╭─ PASSAGE

Current Lab Members | Alumni

Principal Investigator

Hugo Bellen

Hugo Bellen
hbellen@bcm.edu
(713) 798-5272

Business Engineer, University of Brussels, Belgium
DVM, University of Ghent, Belgium
PhD, University of California, Davis

CVPubMed

Investigator, Howard Hughes Medical Institute, Baylor College of Medicine
Professor, Departments of Molecular & Human Genetics and Neuroscience, and Program in Developmental Biology

I am interested in (1) providing a better fundamental understanding of the biology that governs the proper function and maintenance of neurons in aging adults (2) developing tools that can be applied to most genes to control transcript and protein levels in adult neurons to assess which proteins are required for neuronal survival and proper function (3) creating genome wide libraries to manipulate most genes in vivo. My lab uses the fruit fly Drosophila melanogaster as a model system because most biological processes are evolutionarily conserved and studies in fruit flies provide many important clues about the aging process in animals and human diseases.

╰─
╭─ GIVEN INFORMATION

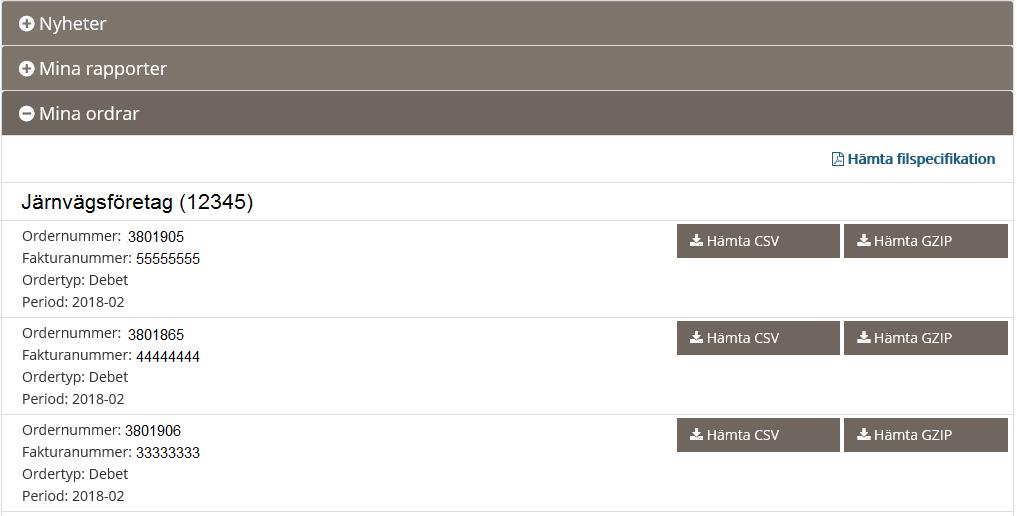Select order number 3801905 text

click(156, 237)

╰─

#### WORK ITEM:
Can you continue the lab page about Hugo Bellen above, starting right after the sentence ending "the aging process in animals and human diseases"?

#### SOLVED EXERCISE:
Lab Manager

Karen Schulze

Karen Schulze
kschulze@bcm.edu
(832) 824-8757

BS, Southwestern University
PhD, Baylor College of Medicine

Pubs

Postdoctoral Fellows

Scott Barish

Scott Barish
scott.barish@bcm.edu

BS, Hampshire College
PhD, Duke University

Pubs

I am interested in modeling disease to uncover the fundamental mechanisms of neuronal biology. Currently, I use the fly eye as model for Alzheimer's Disease to understand how neurons age and respond to oxidative stress. Our lab has shown that oxidative stress causes neurons to produce peroxidated lipids that are shuttles to nearby glial cells and packaged into lipid droplets. In order to better understand this pathway, I am investigating known Alzheimer's Disease risk genes that may be involved in lipid export from neurons. I am also working to understand how chromatin modifying proteins lead to neurodevelopmental disorders.

Hsiao-Tuan Chao

Hsiao-Tuan Chao
hc140077@bcm.edu

BS and BA, University of Texas at Austin
PhD, Baylor College of Medicine
MD, Baylor College of Medicine

Pubs

The advent of whole-exome and whole-genome sequencing has contributed to enormous advances in the diagnosis of rare diseases, with a large proportion of disease genes identified to impact the formation and function of the nervous system. However, with the rapid rate of disease gene discovery we are now faced with increasing numbers of rare variants identified in poorly characterized genes.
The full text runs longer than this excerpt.